El Síndrome de Proteus es la anárquica proliferación de células óseas que conforman tumores en cualquier parte del cuerpo. Estas lesiones dan un aspecto impresionante a estos individuos que vulgarmente lo asocian con un paquidermo por las lesiones que protruían de su cuerpo.
De allí el nombre por el que Joseph Carey Merrick fue conocido como “El hombre elefante”, nombre de la película de David Lynch, que rescató del olvido a este joven.
Joseph Carey Merrick había nacido en Leicester el 5 de agosto de 1862. A la edad de cinco años le apareció una serie de extraños tumores que poco a poco fueron deformando su cuerpo.
Merrick contaba que su madre había sido atropellada por un elefante durante su embarazo, aunque no existen registros de tal accidente en Inglaterra, donde los elefantes son, como todos sabemos, inusuales. Pero esta era la explicación mágica que justificaba estas variaciones de la naturaleza. El mito es mejor que la ciencia.
Hasta los doce años Joseph pudo ir a la escuela, pero después de la muerte de su madre que adoraba, no recibió más educación. Poco después su padre volvió a casarse, y los inconvenientes que surgieron con su madrastra lo empujaron a fugarse.
Trabajó desde los trece años en una tabaquería, hasta que la deformación de su mano derecha le impidió seguir liando cigarros. Fue entonces cuando a Merrick se le ocurrió exhibirse; así fue que conoció a Sam Torr, un empresario circense, que inmediatamente vio en Joseph un gran negocio.
A diferencia de lo que suele creerse, Joseph Merrick estaba muy feliz con su trabajo y por el cariño que todos le profesaban. “Ahora estoy cómodo con lo que antes era incómodo para mí”, afirmaba. Durante su presentación, Sam Torr no se cansaba de repetir el desafortunado encuentro de su progenitora con un paquidermo para justificar el monstruoso aspecto de Merrick. “El Hombre Elefante no está acá para asustarnos, sino para iluminarnos”, pregonaba durante el espectáculo. Fue entonces que el Dr. Frederick Treves lo conoció y documentó su caso para ser exhibido frente a la Sociedad de Patología.

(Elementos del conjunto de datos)
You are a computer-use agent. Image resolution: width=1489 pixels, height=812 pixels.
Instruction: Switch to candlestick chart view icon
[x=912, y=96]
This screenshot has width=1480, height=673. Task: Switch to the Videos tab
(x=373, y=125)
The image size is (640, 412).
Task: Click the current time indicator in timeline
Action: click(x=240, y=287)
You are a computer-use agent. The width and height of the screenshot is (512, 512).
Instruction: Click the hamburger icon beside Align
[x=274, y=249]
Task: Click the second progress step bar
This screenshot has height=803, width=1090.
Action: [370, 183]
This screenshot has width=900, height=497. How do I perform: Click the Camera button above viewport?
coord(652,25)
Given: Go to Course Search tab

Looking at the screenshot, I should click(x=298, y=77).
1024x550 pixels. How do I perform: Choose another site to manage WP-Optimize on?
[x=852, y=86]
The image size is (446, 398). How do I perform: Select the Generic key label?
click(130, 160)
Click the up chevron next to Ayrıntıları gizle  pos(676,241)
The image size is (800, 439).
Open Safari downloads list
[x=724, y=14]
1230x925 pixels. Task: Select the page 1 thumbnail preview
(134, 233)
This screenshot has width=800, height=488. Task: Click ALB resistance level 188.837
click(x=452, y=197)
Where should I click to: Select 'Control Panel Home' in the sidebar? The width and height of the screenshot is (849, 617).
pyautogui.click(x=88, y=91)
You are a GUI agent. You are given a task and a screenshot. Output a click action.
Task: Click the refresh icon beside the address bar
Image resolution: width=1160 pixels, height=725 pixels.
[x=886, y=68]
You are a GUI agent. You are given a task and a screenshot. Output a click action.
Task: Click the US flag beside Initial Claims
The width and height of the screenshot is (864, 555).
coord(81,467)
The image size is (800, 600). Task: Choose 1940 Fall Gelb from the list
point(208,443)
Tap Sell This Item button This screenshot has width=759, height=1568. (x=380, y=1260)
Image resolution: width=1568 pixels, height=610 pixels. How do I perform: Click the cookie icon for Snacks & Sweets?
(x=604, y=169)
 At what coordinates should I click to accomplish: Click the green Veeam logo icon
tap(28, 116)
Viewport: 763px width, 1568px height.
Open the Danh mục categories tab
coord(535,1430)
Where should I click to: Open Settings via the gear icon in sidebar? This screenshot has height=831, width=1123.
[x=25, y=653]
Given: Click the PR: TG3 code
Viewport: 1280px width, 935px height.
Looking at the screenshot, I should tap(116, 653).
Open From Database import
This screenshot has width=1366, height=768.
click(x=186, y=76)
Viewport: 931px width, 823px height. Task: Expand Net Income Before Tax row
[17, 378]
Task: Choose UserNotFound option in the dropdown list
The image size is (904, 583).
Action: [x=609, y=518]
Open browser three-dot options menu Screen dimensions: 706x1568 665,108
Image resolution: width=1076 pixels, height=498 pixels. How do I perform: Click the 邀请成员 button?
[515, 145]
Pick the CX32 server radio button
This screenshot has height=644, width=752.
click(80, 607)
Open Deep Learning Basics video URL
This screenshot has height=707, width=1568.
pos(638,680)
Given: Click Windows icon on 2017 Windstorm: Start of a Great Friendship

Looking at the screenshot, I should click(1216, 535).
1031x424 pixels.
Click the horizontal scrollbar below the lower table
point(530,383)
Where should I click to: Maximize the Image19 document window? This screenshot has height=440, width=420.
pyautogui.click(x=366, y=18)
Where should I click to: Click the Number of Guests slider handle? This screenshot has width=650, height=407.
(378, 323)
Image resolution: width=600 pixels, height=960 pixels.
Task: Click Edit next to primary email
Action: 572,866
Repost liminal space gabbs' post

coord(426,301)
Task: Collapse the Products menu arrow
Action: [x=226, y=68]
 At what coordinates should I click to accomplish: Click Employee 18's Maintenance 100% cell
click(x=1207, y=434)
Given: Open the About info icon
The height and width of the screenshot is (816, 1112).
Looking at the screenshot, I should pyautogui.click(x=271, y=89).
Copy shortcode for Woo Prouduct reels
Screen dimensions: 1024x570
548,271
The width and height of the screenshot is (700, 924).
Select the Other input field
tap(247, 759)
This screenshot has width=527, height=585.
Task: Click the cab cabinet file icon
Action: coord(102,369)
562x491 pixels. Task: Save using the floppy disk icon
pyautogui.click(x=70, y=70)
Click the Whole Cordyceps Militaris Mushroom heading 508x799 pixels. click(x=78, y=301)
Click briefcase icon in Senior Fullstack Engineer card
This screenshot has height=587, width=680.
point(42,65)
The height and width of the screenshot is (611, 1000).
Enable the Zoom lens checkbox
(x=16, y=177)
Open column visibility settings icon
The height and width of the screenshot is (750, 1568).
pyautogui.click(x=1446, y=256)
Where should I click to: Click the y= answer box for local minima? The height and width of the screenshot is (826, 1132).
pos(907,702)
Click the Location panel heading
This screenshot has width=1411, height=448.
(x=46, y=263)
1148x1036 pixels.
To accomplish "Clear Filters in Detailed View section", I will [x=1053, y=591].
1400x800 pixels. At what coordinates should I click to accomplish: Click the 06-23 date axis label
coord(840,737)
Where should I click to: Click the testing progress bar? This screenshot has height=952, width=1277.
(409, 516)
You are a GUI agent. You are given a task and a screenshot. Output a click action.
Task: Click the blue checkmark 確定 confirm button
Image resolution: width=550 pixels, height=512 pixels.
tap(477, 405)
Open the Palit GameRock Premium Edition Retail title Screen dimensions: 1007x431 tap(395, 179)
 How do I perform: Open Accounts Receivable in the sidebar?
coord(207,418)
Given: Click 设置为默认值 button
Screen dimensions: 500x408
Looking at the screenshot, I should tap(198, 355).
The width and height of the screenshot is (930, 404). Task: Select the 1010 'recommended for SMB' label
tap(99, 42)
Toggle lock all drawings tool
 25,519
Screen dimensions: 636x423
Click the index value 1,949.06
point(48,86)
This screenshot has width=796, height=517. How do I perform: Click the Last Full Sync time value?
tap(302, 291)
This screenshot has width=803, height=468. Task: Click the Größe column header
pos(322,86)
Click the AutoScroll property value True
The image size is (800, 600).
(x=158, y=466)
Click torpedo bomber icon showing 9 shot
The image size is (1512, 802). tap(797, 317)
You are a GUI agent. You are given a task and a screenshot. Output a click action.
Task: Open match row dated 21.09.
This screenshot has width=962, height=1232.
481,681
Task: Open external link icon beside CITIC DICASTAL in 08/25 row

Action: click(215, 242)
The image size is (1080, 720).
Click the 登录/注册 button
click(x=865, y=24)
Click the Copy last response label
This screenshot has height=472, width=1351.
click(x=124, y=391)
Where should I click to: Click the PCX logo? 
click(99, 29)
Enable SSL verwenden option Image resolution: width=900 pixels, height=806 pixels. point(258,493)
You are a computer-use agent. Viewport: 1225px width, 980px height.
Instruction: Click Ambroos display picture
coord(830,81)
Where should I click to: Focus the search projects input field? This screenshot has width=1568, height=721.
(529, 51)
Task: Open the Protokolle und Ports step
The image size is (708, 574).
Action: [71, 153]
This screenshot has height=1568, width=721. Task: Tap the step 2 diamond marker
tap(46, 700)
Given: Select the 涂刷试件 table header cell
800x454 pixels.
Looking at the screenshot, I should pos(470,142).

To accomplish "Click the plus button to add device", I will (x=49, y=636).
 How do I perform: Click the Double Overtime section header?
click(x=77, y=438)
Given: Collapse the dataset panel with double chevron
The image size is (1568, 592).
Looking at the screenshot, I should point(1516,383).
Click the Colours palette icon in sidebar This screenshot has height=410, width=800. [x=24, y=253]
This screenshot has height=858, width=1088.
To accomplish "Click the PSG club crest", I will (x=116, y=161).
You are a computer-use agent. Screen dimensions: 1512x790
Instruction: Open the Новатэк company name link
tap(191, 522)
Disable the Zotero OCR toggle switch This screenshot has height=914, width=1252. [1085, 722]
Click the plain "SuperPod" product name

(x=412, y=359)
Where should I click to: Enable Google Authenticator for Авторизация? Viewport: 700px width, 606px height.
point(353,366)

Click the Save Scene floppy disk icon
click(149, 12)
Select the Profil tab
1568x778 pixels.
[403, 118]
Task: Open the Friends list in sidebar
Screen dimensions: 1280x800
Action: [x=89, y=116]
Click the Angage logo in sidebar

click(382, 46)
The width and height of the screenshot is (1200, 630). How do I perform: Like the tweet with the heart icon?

● **Requisitos de la tarea**
Convierta en una lista el párrafo del texto sobre el síndrome de Proteus que comienza con «Trabajó desde los trece años», conservando sus datos principales. Utilice únicamente el texto como fuente.

● **Resultado del ejercicio**
- Desde los trece años trabajó en una tabaquería.
- La deformación de su mano derecha le impidió seguir liando cigarros.
- Entonces se le ocurrió exhibirse.
- Así conoció a Sam Torr, un empresario circense, que vio en él un gran negocio.